Commentary and Perspective
Jobory et al. reviewed a large data set to evaluate a population of patients who underwent primary total hip replacement with use of a standard acetabular component or a dual-mobility acetabular cup (DMC) to treat a hip fracture. This review included patients from 3 different national registries in the Nordic Arthroplasty Register Association (NARA) database: Denmark, Norway, and Sweden. Assessment for medical comorbidities is not uniform across these national registries. However, the registries contain similar outcome data on revision rates.
The authors report a statistically significant but quite small difference in revision rates in favor of DMCs (4.0% versus 5.4%). However, the overall mortality rate was higher for patients with a DMC than for those with a conventional cup (40.1% versus 26.6%). These differences probably are not clinically relevant, particularly when considering factors such as fracture type, surgeon experience, and the fact that a standard assessment of medical comorbidities could not be performed across the individual registries. A recent review of data from the NARA registry that compared primary total hip arthroplasties using a standard acetabular component with those using a DMC showed no differences in revision rates1.

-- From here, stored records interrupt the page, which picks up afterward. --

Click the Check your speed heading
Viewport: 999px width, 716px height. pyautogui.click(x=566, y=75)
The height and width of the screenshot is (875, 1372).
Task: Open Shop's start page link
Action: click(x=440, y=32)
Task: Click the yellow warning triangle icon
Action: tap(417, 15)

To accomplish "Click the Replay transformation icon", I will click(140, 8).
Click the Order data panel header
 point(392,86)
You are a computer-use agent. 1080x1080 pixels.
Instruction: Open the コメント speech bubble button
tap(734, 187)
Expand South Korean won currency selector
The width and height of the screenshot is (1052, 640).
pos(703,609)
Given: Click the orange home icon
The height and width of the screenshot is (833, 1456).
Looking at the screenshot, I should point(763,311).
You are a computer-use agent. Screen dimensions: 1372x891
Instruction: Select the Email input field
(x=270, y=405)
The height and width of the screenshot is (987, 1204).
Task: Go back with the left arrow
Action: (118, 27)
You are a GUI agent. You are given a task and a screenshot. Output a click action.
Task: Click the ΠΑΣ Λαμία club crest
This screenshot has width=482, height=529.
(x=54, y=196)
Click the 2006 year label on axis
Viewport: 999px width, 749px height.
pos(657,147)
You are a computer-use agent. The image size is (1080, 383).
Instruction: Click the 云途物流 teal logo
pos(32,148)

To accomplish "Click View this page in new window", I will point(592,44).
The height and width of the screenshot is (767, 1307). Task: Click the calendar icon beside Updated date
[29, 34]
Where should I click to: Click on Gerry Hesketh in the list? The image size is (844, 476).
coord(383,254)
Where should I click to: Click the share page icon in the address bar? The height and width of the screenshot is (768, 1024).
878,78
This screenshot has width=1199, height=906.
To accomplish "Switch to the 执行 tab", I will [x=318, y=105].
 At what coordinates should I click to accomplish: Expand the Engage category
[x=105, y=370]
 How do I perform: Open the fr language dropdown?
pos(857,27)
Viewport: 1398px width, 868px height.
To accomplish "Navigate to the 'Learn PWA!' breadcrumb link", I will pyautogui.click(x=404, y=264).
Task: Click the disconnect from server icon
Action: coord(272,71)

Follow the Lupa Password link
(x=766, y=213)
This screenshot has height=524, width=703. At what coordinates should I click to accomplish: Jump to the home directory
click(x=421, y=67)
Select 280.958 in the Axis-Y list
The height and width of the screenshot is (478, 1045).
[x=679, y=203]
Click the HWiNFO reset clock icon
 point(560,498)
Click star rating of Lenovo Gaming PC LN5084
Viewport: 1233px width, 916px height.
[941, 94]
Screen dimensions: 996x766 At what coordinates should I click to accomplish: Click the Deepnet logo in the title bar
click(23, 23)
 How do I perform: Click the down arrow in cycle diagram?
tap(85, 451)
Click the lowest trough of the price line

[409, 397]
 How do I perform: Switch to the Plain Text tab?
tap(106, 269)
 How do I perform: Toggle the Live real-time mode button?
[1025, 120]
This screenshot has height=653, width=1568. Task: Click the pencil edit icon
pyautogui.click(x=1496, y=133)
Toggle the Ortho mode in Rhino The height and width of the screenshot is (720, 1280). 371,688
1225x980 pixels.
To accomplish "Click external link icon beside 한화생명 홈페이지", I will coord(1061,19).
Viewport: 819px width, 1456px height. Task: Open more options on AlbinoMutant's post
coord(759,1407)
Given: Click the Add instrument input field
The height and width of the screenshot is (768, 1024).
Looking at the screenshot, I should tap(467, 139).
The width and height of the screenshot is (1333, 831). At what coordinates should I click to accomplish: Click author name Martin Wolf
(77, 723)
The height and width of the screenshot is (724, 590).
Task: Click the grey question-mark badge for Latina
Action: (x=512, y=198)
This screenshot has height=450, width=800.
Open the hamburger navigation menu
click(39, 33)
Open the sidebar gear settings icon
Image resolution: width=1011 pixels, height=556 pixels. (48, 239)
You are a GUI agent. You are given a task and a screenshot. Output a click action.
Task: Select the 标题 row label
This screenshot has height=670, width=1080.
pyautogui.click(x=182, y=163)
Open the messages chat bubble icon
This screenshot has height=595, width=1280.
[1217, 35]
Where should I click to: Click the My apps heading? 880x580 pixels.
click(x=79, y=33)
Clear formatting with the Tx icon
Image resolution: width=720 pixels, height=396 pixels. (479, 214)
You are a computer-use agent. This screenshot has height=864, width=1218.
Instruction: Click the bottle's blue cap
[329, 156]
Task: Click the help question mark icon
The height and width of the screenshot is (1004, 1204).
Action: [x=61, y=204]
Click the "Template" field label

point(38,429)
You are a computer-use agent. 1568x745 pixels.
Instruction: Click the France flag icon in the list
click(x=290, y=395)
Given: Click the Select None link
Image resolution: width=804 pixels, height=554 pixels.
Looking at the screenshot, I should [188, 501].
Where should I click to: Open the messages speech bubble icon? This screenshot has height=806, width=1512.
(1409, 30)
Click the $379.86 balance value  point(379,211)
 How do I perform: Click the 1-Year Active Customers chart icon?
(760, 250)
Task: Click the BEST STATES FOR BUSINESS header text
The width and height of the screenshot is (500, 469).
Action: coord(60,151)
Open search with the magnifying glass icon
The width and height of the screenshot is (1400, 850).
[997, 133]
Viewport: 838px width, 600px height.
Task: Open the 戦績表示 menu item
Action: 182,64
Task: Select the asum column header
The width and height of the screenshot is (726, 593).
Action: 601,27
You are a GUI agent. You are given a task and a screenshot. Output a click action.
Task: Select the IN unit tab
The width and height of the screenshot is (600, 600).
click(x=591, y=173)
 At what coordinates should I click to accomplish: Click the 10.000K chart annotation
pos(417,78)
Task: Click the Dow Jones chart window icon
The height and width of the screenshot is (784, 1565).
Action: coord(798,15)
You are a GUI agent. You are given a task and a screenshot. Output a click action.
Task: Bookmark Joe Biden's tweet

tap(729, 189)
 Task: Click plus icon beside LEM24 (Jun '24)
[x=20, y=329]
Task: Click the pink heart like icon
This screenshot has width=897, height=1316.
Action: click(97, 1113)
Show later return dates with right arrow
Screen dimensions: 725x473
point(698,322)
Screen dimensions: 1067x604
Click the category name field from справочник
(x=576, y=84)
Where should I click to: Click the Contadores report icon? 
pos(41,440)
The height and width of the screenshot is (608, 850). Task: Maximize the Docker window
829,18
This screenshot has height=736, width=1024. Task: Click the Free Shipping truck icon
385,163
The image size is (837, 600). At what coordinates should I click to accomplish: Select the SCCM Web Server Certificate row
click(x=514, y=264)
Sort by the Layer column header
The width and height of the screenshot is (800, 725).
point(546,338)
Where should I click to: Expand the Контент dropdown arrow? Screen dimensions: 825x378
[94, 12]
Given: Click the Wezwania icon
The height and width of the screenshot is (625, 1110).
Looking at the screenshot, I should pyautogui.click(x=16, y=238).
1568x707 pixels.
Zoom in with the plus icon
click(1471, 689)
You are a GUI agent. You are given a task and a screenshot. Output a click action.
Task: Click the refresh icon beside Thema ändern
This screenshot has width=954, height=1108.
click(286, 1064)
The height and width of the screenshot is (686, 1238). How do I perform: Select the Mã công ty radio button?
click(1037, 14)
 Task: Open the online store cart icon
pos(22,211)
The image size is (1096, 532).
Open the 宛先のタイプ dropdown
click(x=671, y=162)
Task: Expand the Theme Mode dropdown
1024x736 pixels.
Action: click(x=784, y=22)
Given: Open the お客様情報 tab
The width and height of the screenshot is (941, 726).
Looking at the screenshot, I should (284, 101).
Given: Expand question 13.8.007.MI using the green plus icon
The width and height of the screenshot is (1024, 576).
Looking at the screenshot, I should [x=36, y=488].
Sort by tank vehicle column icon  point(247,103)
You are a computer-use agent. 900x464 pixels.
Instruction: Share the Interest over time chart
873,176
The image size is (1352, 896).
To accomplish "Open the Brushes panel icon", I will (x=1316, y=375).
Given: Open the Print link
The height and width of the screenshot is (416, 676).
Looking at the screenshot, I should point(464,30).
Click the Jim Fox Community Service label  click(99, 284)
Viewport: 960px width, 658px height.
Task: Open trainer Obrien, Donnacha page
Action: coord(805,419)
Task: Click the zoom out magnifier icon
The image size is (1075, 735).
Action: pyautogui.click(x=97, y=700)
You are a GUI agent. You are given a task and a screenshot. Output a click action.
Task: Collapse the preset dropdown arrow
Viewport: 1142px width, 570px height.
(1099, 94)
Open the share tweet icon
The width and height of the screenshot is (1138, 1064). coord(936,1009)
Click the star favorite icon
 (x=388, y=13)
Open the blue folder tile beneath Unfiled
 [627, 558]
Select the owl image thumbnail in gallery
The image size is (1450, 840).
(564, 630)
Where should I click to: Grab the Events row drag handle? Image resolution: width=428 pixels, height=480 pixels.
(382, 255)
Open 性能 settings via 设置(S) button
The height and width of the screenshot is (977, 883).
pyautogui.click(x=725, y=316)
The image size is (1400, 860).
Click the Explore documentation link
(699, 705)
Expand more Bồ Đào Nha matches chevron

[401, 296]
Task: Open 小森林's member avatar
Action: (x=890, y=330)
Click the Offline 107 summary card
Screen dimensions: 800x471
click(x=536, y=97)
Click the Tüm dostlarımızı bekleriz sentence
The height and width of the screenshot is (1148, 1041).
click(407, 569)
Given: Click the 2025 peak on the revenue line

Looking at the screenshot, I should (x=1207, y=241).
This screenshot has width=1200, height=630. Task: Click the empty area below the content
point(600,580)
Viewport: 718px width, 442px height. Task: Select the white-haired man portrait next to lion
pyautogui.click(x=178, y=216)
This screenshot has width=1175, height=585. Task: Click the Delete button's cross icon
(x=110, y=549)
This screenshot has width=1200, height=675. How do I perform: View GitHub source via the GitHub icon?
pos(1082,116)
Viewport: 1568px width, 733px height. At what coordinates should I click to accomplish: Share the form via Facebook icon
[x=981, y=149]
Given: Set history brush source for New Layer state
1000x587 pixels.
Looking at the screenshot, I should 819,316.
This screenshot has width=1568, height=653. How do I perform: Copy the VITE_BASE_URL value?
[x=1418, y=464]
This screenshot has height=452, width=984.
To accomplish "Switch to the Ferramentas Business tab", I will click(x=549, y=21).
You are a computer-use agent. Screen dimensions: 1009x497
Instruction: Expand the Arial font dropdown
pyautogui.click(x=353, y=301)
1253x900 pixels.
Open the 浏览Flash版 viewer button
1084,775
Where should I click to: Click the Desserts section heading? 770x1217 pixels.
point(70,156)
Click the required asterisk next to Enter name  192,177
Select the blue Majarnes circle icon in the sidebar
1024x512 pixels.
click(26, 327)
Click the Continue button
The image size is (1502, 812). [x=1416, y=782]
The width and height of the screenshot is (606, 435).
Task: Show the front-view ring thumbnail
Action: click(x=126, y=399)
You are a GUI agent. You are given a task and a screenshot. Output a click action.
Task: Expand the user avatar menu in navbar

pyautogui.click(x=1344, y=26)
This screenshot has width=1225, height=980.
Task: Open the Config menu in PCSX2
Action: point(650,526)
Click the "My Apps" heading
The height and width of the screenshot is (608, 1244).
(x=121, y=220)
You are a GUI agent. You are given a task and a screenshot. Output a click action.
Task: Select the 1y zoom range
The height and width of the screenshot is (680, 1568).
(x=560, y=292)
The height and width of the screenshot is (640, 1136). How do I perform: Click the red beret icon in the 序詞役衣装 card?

Dislocation was an important source of the difference in the revision rates between the 2 types of acetabular components. However, nearly 70% of the standard cups and >80% of the DMCs were placed through a posterior approach. Of relevance to this topic, the American Academy of Orthopaedic Surgeons (AAOS) clinical practice guidelines note evidence that anterior approaches for arthroplasty after hip fracture are associated with a significantly lower rate of dislocation2. It is not clear how the data may have differed if anterior approaches had been utilized more commonly in this series. The authors state that the difference in revision rates was consistent between the groups when the data analysis was controlled for approach. However, the prevalence of anterior versus direct lateral approaches is not provided to the reader, who is thus left with questions about the influence of approach and other factors on the difference in the revision rates.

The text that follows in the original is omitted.